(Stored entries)

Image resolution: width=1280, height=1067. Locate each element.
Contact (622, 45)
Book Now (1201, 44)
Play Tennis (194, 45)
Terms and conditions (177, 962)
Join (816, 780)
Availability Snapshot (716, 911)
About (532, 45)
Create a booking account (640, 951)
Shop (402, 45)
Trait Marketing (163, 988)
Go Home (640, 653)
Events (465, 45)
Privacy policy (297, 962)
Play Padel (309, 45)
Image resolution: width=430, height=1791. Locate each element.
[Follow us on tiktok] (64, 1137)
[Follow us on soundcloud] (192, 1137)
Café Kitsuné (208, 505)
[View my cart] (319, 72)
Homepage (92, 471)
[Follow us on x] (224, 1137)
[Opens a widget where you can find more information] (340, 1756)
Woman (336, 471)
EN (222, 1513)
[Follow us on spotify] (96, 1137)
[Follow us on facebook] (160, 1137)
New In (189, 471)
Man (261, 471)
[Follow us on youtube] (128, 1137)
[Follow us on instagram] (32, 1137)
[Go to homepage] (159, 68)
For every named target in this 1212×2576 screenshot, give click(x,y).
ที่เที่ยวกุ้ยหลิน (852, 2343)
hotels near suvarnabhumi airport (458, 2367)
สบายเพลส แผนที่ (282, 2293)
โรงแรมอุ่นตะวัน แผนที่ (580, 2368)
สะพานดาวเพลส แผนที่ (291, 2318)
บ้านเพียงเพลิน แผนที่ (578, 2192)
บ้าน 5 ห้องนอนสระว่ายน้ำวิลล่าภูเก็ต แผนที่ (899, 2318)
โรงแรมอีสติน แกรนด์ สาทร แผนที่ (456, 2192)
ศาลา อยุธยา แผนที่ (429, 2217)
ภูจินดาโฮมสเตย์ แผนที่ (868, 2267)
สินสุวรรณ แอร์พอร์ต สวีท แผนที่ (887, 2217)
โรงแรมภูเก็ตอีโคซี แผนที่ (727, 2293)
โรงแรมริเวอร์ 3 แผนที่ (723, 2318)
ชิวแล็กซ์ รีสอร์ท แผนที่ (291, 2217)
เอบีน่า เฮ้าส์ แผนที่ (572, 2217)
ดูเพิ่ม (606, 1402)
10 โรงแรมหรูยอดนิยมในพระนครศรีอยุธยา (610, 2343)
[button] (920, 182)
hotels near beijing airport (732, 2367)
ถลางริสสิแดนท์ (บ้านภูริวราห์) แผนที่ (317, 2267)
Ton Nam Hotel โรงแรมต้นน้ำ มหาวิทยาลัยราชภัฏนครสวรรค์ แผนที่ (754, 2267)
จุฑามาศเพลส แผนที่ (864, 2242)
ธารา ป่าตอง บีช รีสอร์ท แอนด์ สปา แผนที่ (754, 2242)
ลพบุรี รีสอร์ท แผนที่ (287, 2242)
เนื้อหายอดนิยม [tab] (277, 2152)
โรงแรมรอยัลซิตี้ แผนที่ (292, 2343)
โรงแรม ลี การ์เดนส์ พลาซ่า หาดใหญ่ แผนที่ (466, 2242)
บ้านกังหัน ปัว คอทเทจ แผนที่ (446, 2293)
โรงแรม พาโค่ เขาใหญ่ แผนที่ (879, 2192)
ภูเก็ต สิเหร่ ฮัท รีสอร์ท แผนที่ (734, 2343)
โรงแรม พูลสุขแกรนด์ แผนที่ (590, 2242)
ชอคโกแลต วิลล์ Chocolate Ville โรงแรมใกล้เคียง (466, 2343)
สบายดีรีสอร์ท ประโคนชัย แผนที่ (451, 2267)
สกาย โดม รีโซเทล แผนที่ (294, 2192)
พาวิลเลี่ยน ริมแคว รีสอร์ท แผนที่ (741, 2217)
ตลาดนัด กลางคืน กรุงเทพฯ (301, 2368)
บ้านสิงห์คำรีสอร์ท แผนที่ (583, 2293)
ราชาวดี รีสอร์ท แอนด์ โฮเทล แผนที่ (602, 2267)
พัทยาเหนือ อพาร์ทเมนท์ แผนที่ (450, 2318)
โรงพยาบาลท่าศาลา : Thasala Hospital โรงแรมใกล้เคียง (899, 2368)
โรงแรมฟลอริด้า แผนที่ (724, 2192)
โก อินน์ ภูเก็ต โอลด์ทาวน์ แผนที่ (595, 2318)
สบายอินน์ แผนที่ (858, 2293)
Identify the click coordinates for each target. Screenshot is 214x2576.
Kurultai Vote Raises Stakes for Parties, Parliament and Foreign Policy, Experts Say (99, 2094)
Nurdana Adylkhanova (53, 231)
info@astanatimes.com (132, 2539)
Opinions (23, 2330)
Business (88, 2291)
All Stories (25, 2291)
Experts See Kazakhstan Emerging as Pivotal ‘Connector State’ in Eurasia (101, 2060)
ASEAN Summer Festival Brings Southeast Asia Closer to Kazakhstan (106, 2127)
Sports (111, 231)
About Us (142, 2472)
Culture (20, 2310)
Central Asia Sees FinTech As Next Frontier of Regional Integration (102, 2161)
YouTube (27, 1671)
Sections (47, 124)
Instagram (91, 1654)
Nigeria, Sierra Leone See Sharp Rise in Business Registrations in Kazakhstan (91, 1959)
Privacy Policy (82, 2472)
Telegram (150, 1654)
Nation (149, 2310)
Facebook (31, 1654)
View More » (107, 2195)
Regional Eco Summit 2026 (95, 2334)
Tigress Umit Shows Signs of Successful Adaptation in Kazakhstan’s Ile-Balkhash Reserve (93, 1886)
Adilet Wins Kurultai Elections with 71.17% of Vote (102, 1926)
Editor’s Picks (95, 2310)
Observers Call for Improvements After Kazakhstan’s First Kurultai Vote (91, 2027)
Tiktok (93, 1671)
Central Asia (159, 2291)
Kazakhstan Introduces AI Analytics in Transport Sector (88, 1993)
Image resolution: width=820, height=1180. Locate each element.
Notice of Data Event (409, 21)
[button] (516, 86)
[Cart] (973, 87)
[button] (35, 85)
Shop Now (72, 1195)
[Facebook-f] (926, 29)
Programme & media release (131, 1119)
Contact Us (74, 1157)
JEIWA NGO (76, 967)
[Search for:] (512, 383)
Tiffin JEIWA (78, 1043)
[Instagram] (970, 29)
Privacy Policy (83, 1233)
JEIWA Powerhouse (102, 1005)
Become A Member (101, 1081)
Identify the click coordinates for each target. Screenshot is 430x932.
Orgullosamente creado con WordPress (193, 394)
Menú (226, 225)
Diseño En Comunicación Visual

[Work instructions]: With no words changed, transcribe the records above.

[Exercise output]:
Image resolution: width=1280, height=1067. Locate each element.
Contact (622, 45)
Book Now (1201, 44)
Play Tennis (194, 45)
Terms and conditions (177, 962)
Join (816, 780)
Availability Snapshot (716, 911)
About (532, 45)
Create a booking account (640, 951)
Shop (402, 45)
Trait Marketing (163, 988)
Go Home (640, 653)
Events (465, 45)
Privacy policy (297, 962)
Play Padel (309, 45)
Image resolution: width=430, height=1791. Locate each element.
[Follow us on tiktok] (64, 1137)
[Follow us on soundcloud] (192, 1137)
Café Kitsuné (208, 505)
[View my cart] (319, 72)
Homepage (92, 471)
[Follow us on x] (224, 1137)
[Opens a widget where you can find more information] (340, 1756)
Woman (336, 471)
EN (222, 1513)
[Follow us on spotify] (96, 1137)
[Follow us on facebook] (160, 1137)
New In (189, 471)
Man (261, 471)
[Follow us on youtube] (128, 1137)
[Follow us on instagram] (32, 1137)
[Go to homepage] (159, 68)
For every named target in this 1212×2576 screenshot, give click(x,y).
ที่เที่ยวกุ้ยหลิน (852, 2343)
hotels near suvarnabhumi airport (458, 2367)
สบายเพลส แผนที่ (282, 2293)
โรงแรมอุ่นตะวัน แผนที่ (580, 2368)
สะพานดาวเพลส แผนที่ (291, 2318)
บ้านเพียงเพลิน แผนที่ (578, 2192)
บ้าน 5 ห้องนอนสระว่ายน้ำวิลล่าภูเก็ต แผนที่ (899, 2318)
โรงแรมอีสติน แกรนด์ สาทร แผนที่ (456, 2192)
ศาลา อยุธยา แผนที่ (429, 2217)
ภูจินดาโฮมสเตย์ แผนที่ (868, 2267)
สินสุวรรณ แอร์พอร์ต สวีท แผนที่ (887, 2217)
โรงแรมภูเก็ตอีโคซี แผนที่ (727, 2293)
โรงแรมริเวอร์ 3 แผนที่ (723, 2318)
ชิวแล็กซ์ รีสอร์ท แผนที่ (291, 2217)
เอบีน่า เฮ้าส์ แผนที่ (572, 2217)
ดูเพิ่ม (606, 1402)
10 โรงแรมหรูยอดนิยมในพระนครศรีอยุธยา (610, 2343)
[button] (920, 182)
hotels near beijing airport (732, 2367)
ถลางริสสิแดนท์ (บ้านภูริวราห์) แผนที่ (317, 2267)
Ton Nam Hotel โรงแรมต้นน้ำ มหาวิทยาลัยราชภัฏนครสวรรค์ แผนที่ (754, 2267)
จุฑามาศเพลส แผนที่ (864, 2242)
ธารา ป่าตอง บีช รีสอร์ท แอนด์ สปา แผนที่ (754, 2242)
ลพบุรี รีสอร์ท แผนที่ (287, 2242)
เนื้อหายอดนิยม [tab] (277, 2152)
โรงแรมรอยัลซิตี้ แผนที่ (292, 2343)
โรงแรม ลี การ์เดนส์ พลาซ่า หาดใหญ่ แผนที่ (466, 2242)
บ้านกังหัน ปัว คอทเทจ แผนที่ (446, 2293)
โรงแรม พาโค่ เขาใหญ่ แผนที่ (879, 2192)
ภูเก็ต สิเหร่ ฮัท รีสอร์ท แผนที่ (734, 2343)
โรงแรม พูลสุขแกรนด์ แผนที่ (590, 2242)
ชอคโกแลต วิลล์ Chocolate Ville โรงแรมใกล้เคียง (466, 2343)
สบายดีรีสอร์ท ประโคนชัย แผนที่ (451, 2267)
สกาย โดม รีโซเทล แผนที่ (294, 2192)
พาวิลเลี่ยน ริมแคว รีสอร์ท แผนที่ (741, 2217)
ตลาดนัด กลางคืน กรุงเทพฯ (301, 2368)
บ้านสิงห์คำรีสอร์ท แผนที่ (583, 2293)
ราชาวดี รีสอร์ท แอนด์ โฮเทล แผนที่ (602, 2267)
พัทยาเหนือ อพาร์ทเมนท์ แผนที่ (450, 2318)
โรงพยาบาลท่าศาลา : Thasala Hospital โรงแรมใกล้เคียง (899, 2368)
โรงแรมฟลอริด้า แผนที่ (724, 2192)
โก อินน์ ภูเก็ต โอลด์ทาวน์ แผนที่ (595, 2318)
สบายอินน์ แผนที่ (858, 2293)
Identify the click coordinates for each target. Screenshot is 214x2576.
Kurultai Vote Raises Stakes for Parties, Parliament and Foreign Policy, Experts Say (99, 2094)
Nurdana Adylkhanova (53, 231)
info@astanatimes.com (132, 2539)
Opinions (23, 2330)
Business (88, 2291)
All Stories (25, 2291)
Experts See Kazakhstan Emerging as Pivotal ‘Connector State’ in Eurasia (101, 2060)
ASEAN Summer Festival Brings Southeast Asia Closer to Kazakhstan (106, 2127)
Sports (111, 231)
About Us (142, 2472)
Culture (20, 2310)
Central Asia Sees FinTech As Next Frontier of Regional Integration (102, 2161)
YouTube (27, 1671)
Sections (47, 124)
Instagram (91, 1654)
Nigeria, Sierra Leone See Sharp Rise in Business Registrations in Kazakhstan (91, 1959)
Privacy Policy (82, 2472)
Telegram (150, 1654)
Nation (149, 2310)
Facebook (31, 1654)
View More » (107, 2195)
Regional Eco Summit 2026 (95, 2334)
Tigress Umit Shows Signs of Successful Adaptation in Kazakhstan’s Ile-Balkhash Reserve (93, 1886)
Adilet Wins Kurultai Elections with 71.17% of Vote (102, 1926)
Editor’s Picks (95, 2310)
Observers Call for Improvements After Kazakhstan’s First Kurultai Vote (91, 2027)
Tiktok (93, 1671)
Central Asia (159, 2291)
Kazakhstan Introduces AI Analytics in Transport Sector (88, 1993)
Image resolution: width=820, height=1180. Locate each element.
Notice of Data Event (409, 21)
[button] (516, 86)
[Cart] (973, 87)
[button] (35, 85)
Shop Now (72, 1195)
[Facebook-f] (926, 29)
Programme & media release (131, 1119)
Contact Us (74, 1157)
JEIWA NGO (76, 967)
[Search for:] (512, 383)
Tiffin JEIWA (78, 1043)
[Instagram] (970, 29)
Privacy Policy (83, 1233)
JEIWA Powerhouse (102, 1005)
Become A Member (101, 1081)
Identify the click coordinates for each target. Screenshot is 430x932.
Orgullosamente creado con WordPress (193, 394)
Menú (226, 225)
Diseño En Comunicación Visual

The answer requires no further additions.